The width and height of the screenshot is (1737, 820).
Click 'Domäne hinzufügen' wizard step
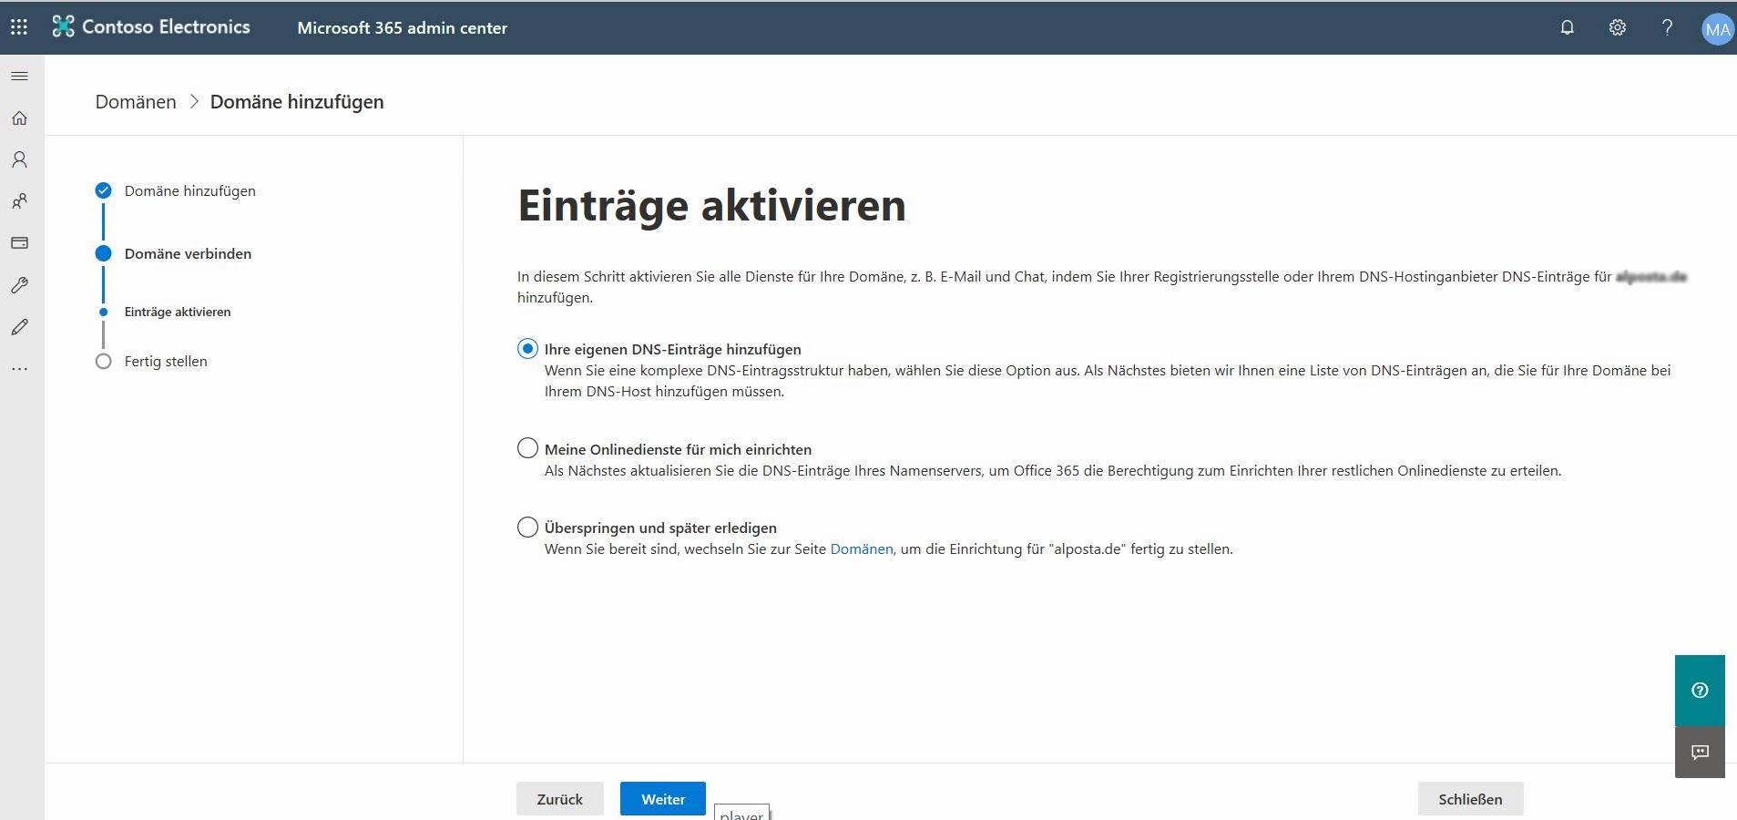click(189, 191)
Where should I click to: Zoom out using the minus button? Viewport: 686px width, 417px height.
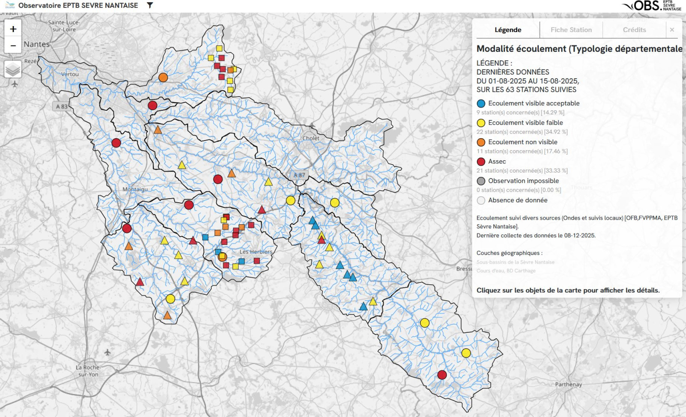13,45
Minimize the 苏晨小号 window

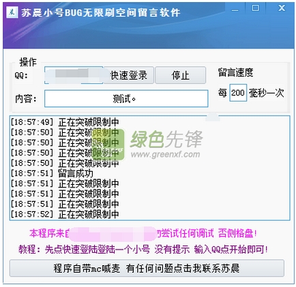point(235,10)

---

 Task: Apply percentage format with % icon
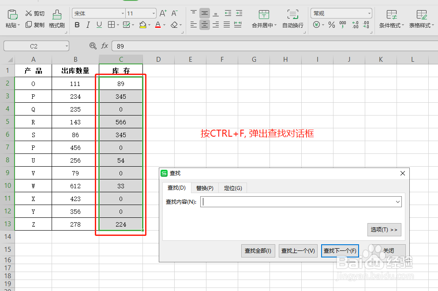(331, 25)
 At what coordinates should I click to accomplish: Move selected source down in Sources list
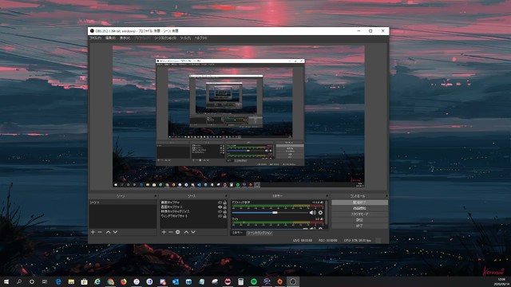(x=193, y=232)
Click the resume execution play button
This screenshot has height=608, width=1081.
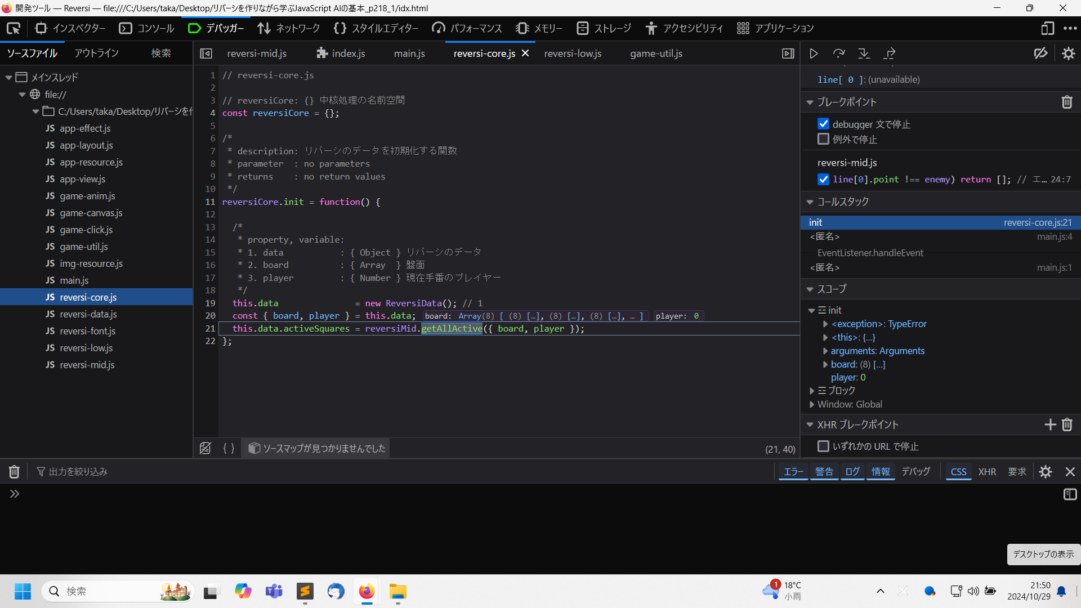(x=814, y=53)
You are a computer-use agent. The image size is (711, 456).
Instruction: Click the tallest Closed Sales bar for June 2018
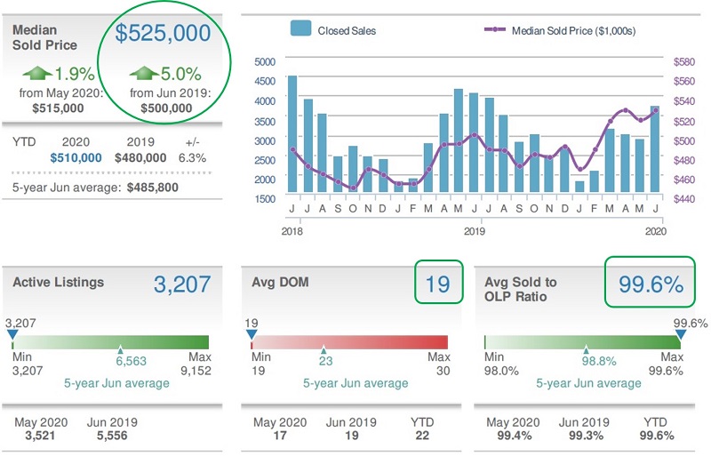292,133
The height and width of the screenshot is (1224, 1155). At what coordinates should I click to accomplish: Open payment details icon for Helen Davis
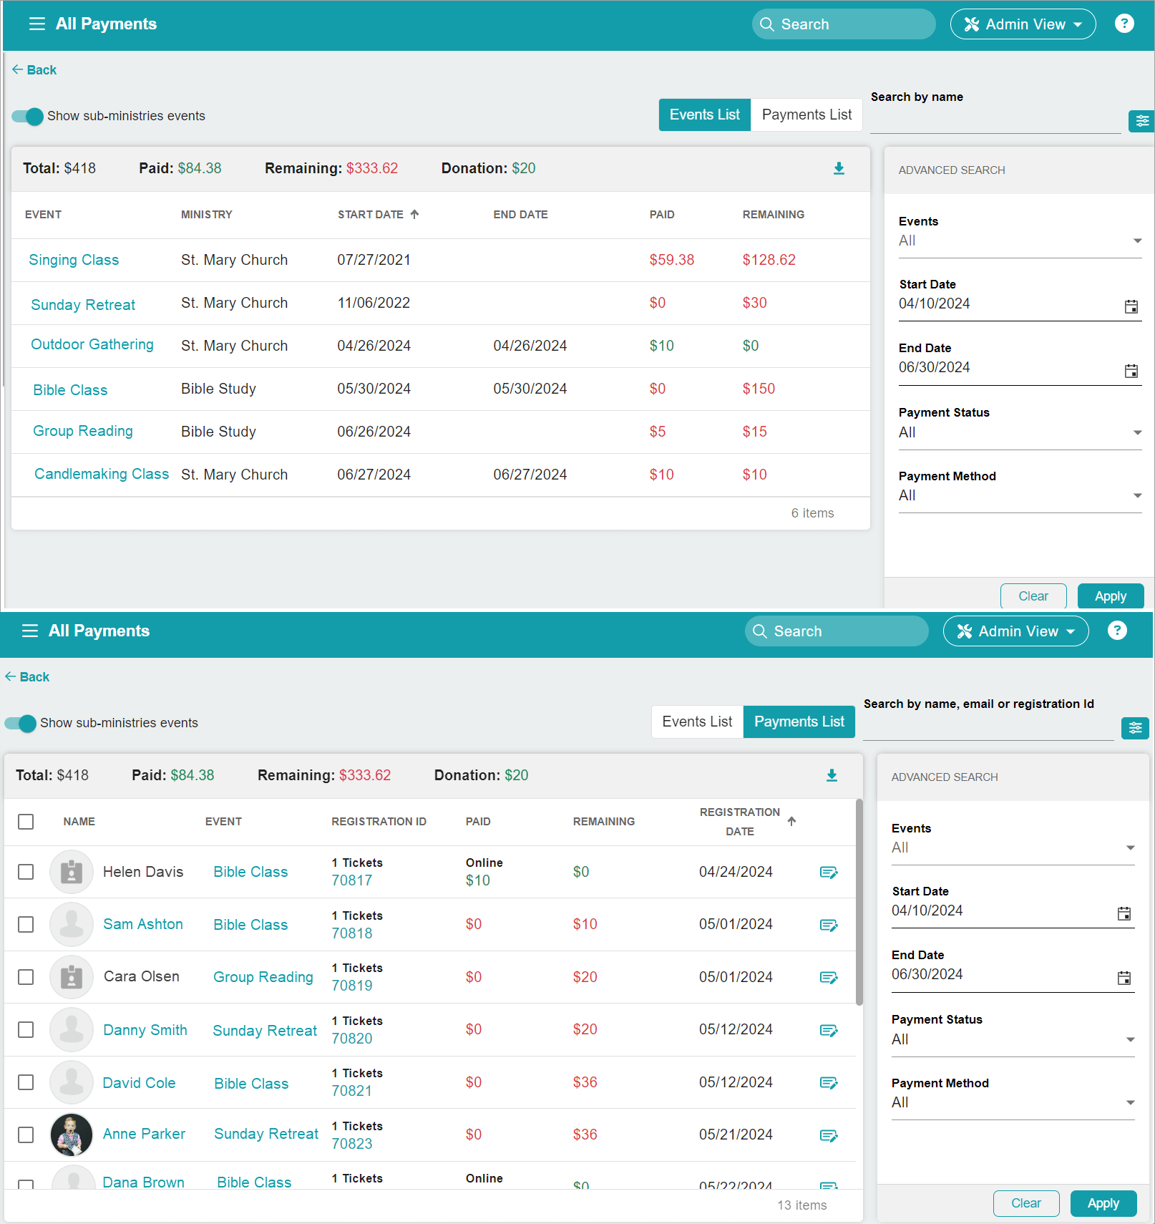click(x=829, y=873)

_WHAT IS REQUIRED_:
Find each line in the records that contains the word "should", and copy those lines out in full.

_OUTPUT BELOW_:
Where should I click to: Zoom out using the minus button? Viewport: 686px width, 417px height.
 At what coordinates should I click to accomplish: Move selected source down in Sources list
The height and width of the screenshot is (1224, 1155). At what coordinates should I click to accomplish: Open payment details icon for Helen Davis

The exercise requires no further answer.